Do sądu w Katowicach trafił akt oskarżenia w sprawie 27 osób, które w kopalni "Budryk" w Ornontowicach na Śląsku dopuściły się nieprawidłowości. Chodzi o przetargi odbywające się w latach 2005-2007, kiedy zakład był jeszcze samodzielną spółką Skarbu Państwa.

Straty wyceniono na prawie półtora mln zł. Wśród oskarżonych są zarówno pracownicy kopalni, jak i firm zewnętrznych, wykonujących prace dla zakładu.
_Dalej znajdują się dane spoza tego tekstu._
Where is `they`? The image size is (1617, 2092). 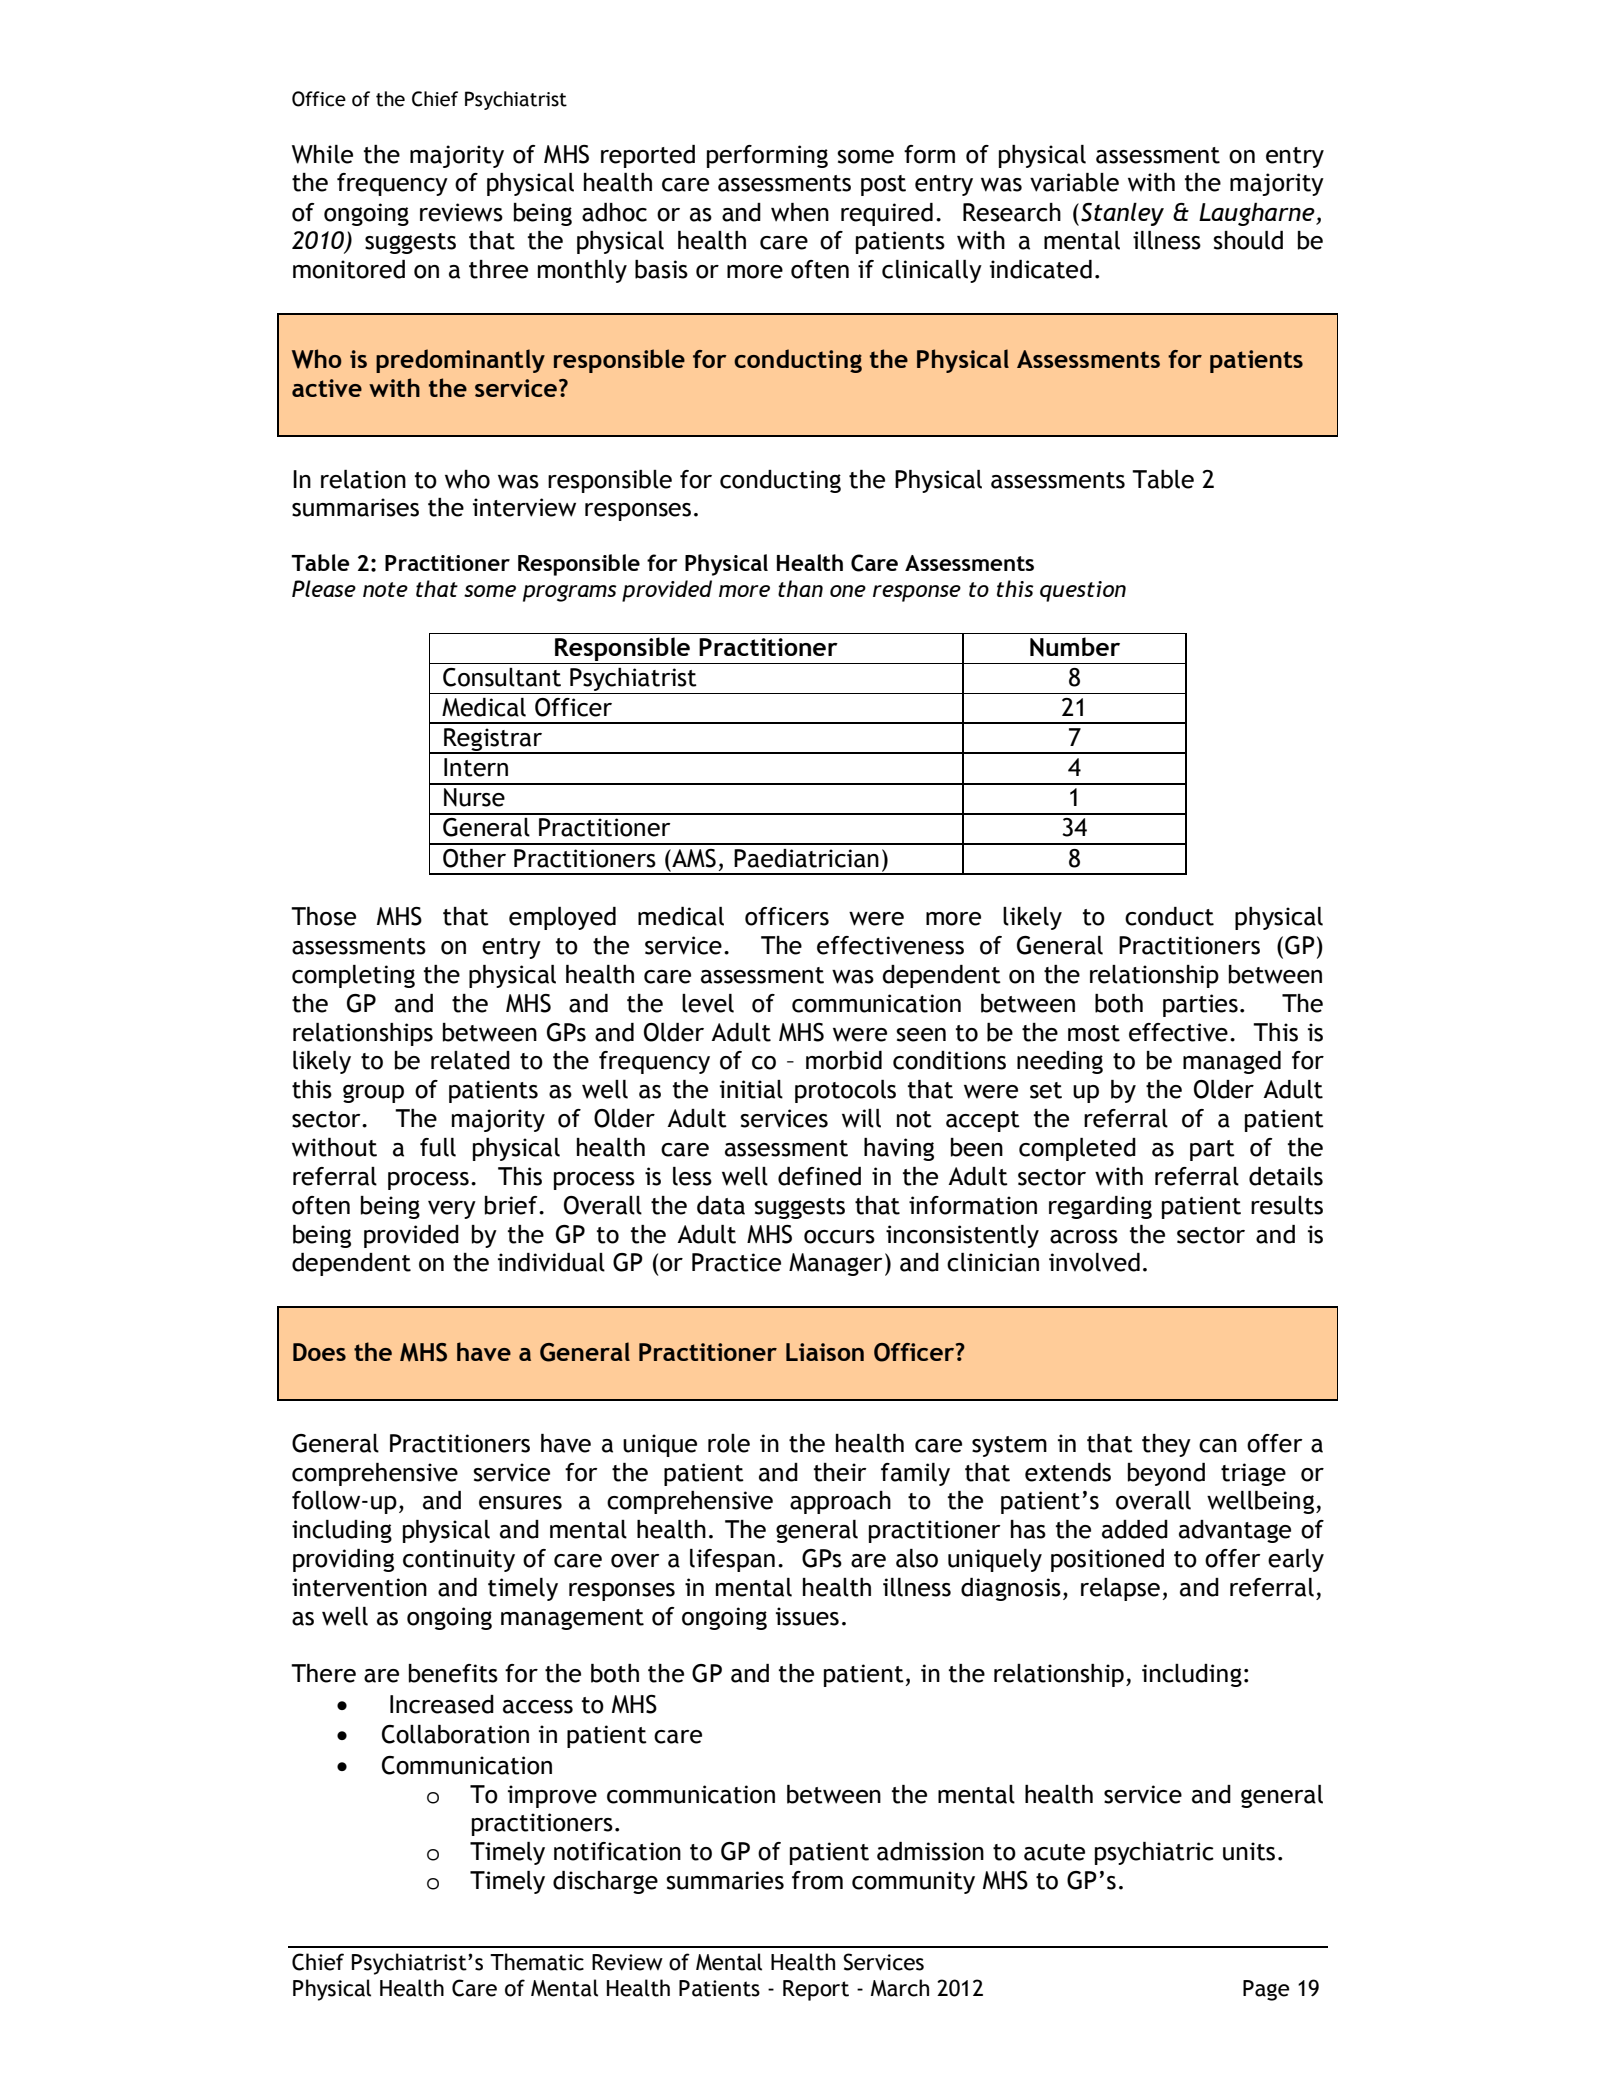 they is located at coordinates (1166, 1445).
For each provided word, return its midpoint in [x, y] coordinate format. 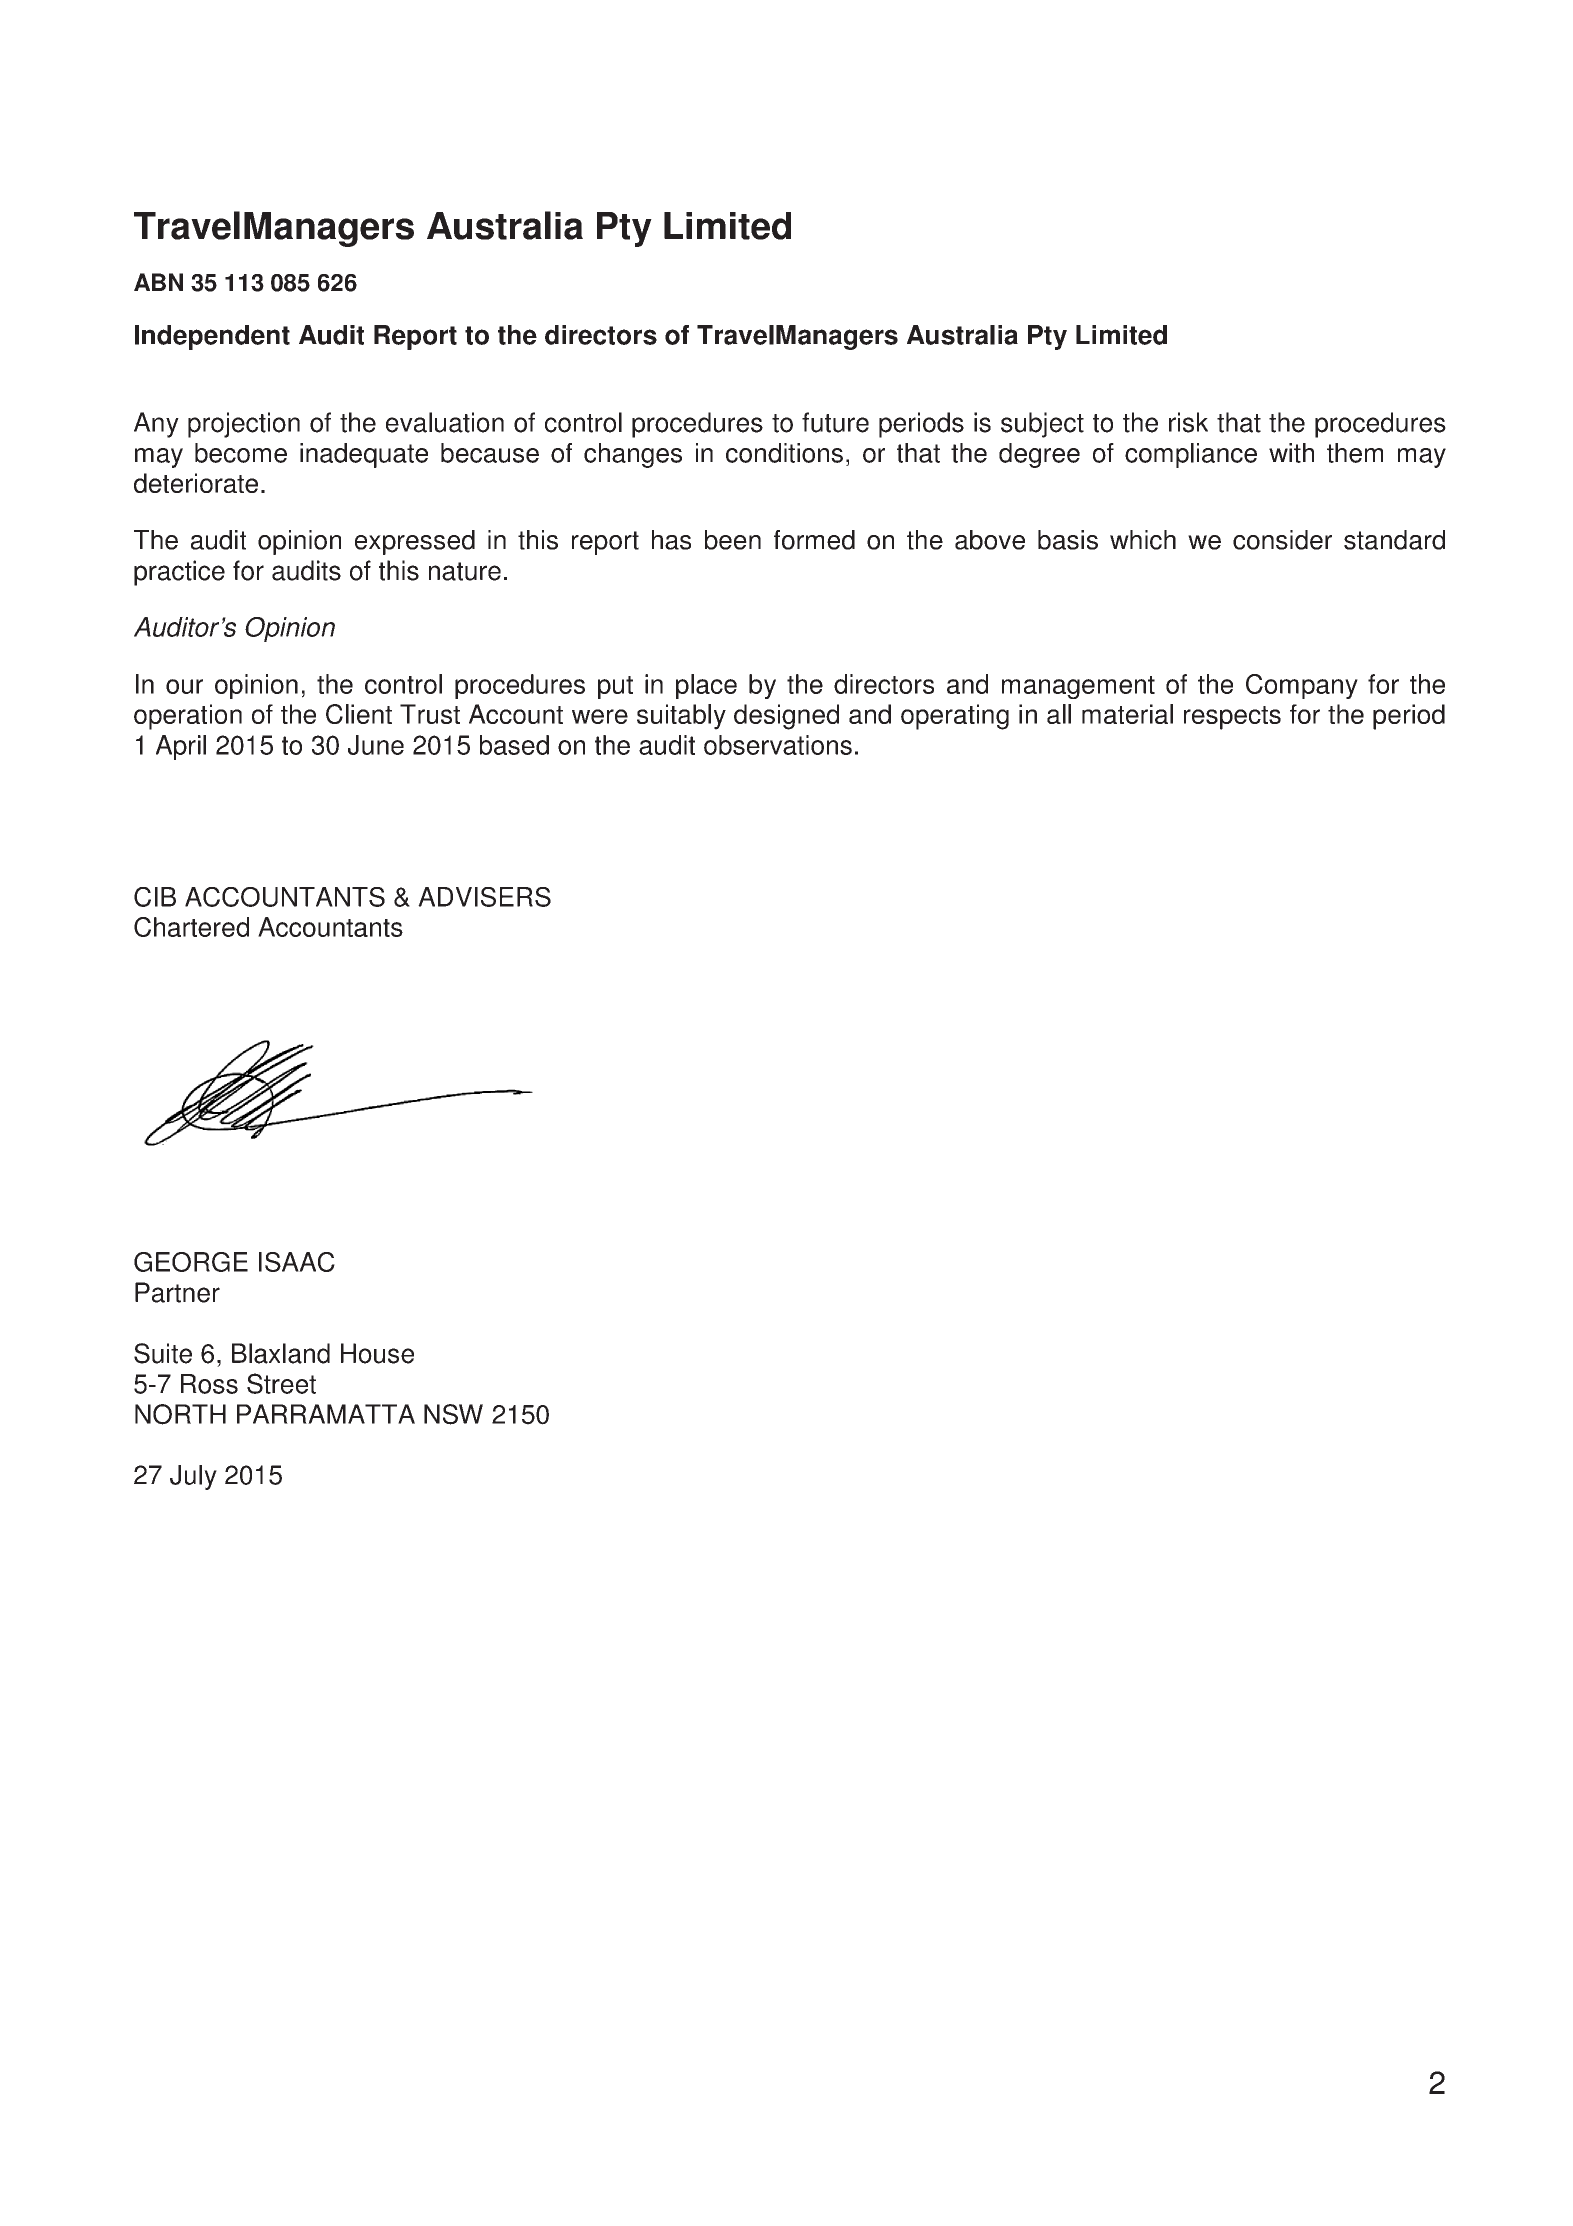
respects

Pięciu pracowników spółki z Żor, która podpisała umowy z kopalnią "Budryk" odpowie za poświadczenia nieprawdy i oszustwo. W protokołach i fakturach potwierdzali m.in wykonanie fikcyjnych robót. Pracownicy kopalni - w tym osoby na kierowniczych stanowiskach, którzy potwierdzali nieprawdziwe dane w dokumentacji, również odpowiedzą za poświadczenie nieprawdy, a także za pomocnictwo w oszustwie. Dwóm pracownikom kopalni postawiono zarzut niegospodarności i wyrządzenia szkody w mieniu kopalni.

Wszyscy oskarżeni będą odpowiadać przed sądem z wolnej stopy. Wobec części z nich zastosowano dozór policyjny lub poręczenia majątkowe.